— START OF EXCERPTED PASSAGE —
I'm a recovering wuss. I took a few
months off of women and worked on my inner
game, with great results. I've
started talking to new women again, along
with old girlfriends. I find that
when the c/f (Cocky & Funny) starts
rolling, or even just my newfound
confidence, I often get a lot of
compliments. What's the best way to
deal with a girl coming out and saying “oh,
you're so cute/funny/etc...”? Should I
ignore it and keep the c/f going?
Should I address it in a cocky way?
I'm assuming that graciously accepting the
compliment is never the right answer...
What would you say to a girl who
compliments you directly? (other than “Do
you do third input?”) What would your
tone/body language/eye contact be like?
-J.M.
>From new hampshire, where men are men,
women are few, and sheep are nervous.
>>>MY COMMENTS:
You know, this really is a great
question.
One of the most important things to
understand as a man is what to do when
things are WORKING... so you don't SCREW IT
UP!
If you use the materials that you're
learning from me, you will start to have a
magical thing happen more and more often...
women will start to do and say things that
clearly indicate that they LIKE you.
Sometimes it will be a touch, sometimes a
compliment, and sometimes a smile. But
these things WILL happen more and more as
you get better and better.
I always laugh to myself when I bust a
woman's chops really hard, and she laughs
and says “You're so funny!” or “You really
are good!” etc.
I still shake my head and wonder why the
hell it took me so long to figure this
stuff out.
But I digress... you know, while I'm
digressing, what's with you ending your
email with:
“>From new hampshire, where men are men,
women are few, and sheep are nervous.”
...?!
This is probably the third or fourth time
that I've seen this at the end of an
email.
Tell me the truth... do chicks dig
this?
You're making me nervous, man. Keep the
sheep talk on the DL, OK?
Uncool.
Now, when a woman does something that
signals “I like you”, it is VITALLY
important that you:
1) Know how to recognize it
2) DON'T do what MOST guys do
3) DO the right thing, and AMPLIFY it
So how can you tell if a woman is doing
something that says “I like you”?
Well, it's VERY important to remember that
women are far more “subtle” than men (most
of the time, that is).
If a man is interested in a woman, you can
see it all over his face. It's usually very
obvious.
But women are different.
Women do SMALL things.
A little touch. A sly smile. Sometimes a
comment like “You're so cute” (as in your
example above).
But then IT'S GONE.
Women always seem to act like they're not
quite sure.
They don't send consistent signals that
most men can “read”.
And when they DO send signals that are easy
to see, most guys respond in a way that
makes those signals stop...which makes
things even MORE confusing.
Again, women aren't as CONSISTENT as
men.
A woman can seem like she's interested one
minute, then stand-offish the next.
So rule #1 is:
JUST BECAUSE SHE'S DOING SOMETHING THAT
SAYS “I LIKE YOU”, DON'T THINK THAT IT
MEANS “I LIKE YOU NO MATTER WHAT”.
— END OF EXCERPTED PASSAGE —
— START OF GIVEN INFORMATION —
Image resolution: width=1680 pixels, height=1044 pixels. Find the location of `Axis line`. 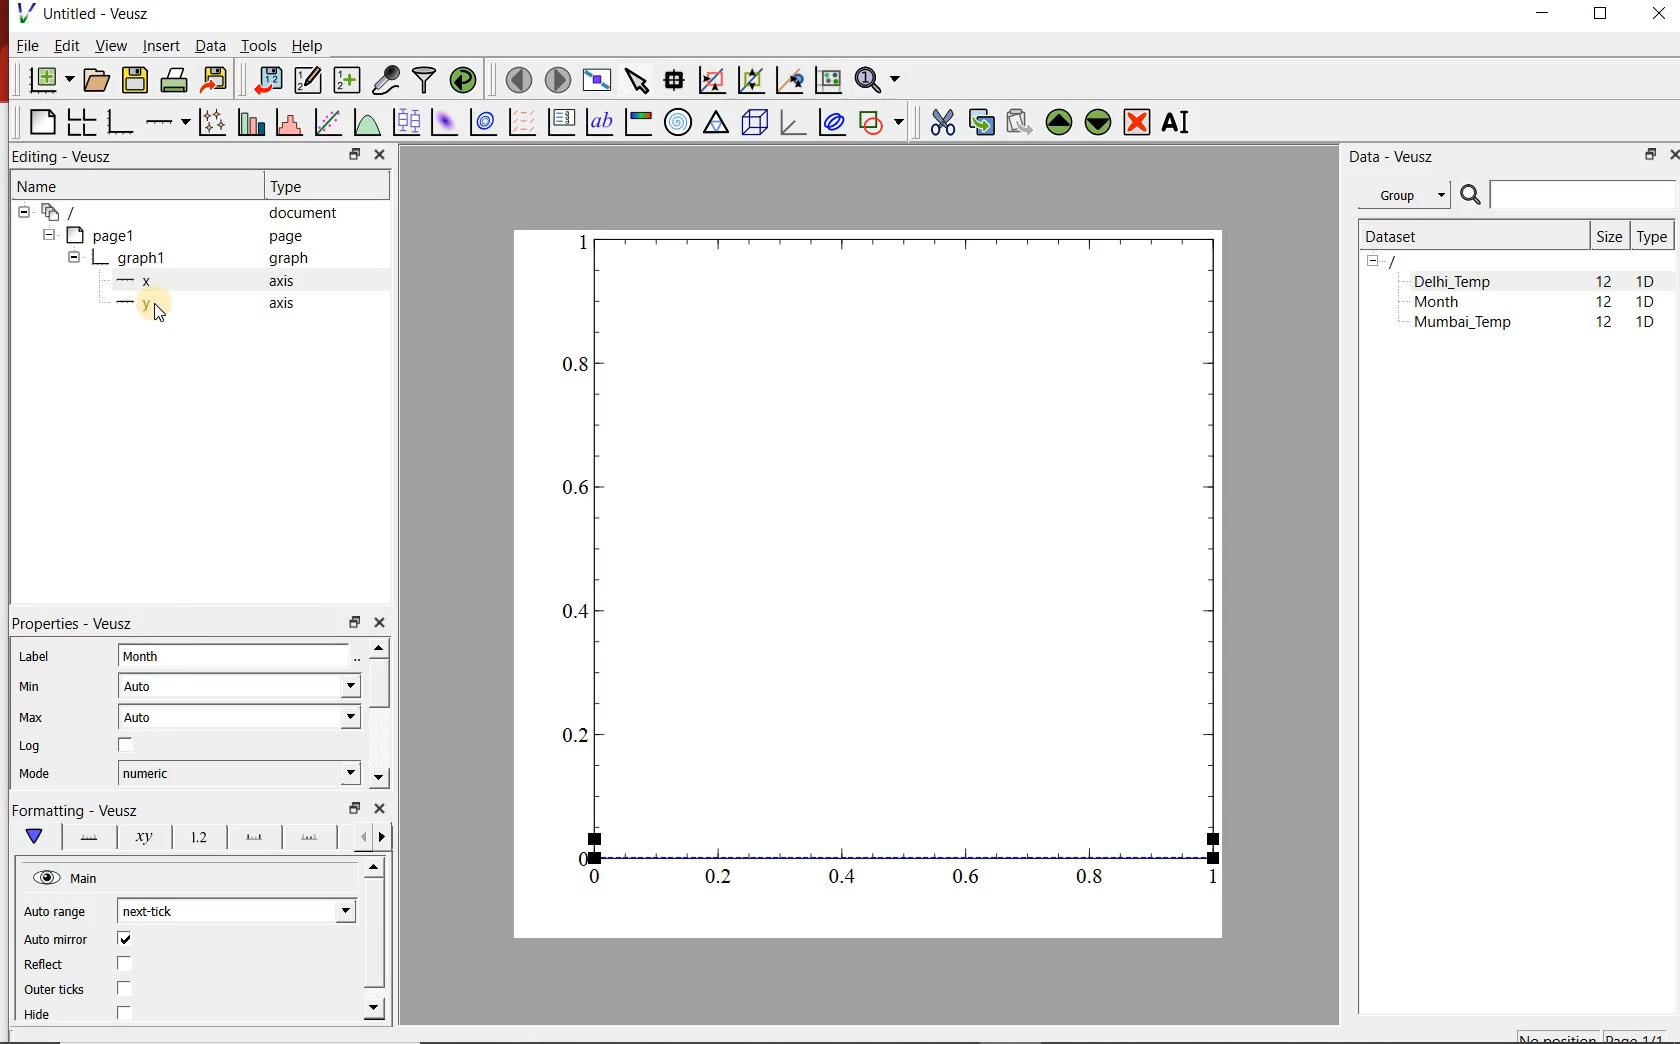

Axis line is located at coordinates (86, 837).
— END OF GIVEN INFORMATION —
EXERCISE SET
[1] For each statement, answer yes or no according to the advice column, and quote the words that decide it. (a) The person who wrote in took a few months off of women. (b) The columnist says a man's interest in a woman is usually hard to see. (c) The columnist has seen the New Hampshire sign-off only once before.
[2] Reproduce everything in the advice column from "But women are" down to "then IT'S GONE.", word for word.

SOLUTION LIST
[1]
(a) Yes: "I took a few months off of women and worked on my inner game, with great results."
(b) No: "If a man is interested in a woman, you can see it all over his face. It's usually very obvious."
(c) No: "This is probably the third or fourth time that I've seen this at the end of an email."

[2]
But women are different.
Women do SMALL things.
A little touch. A sly smile. Sometimes a
comment like “You're so cute” (as in your
example above).
But then IT'S GONE.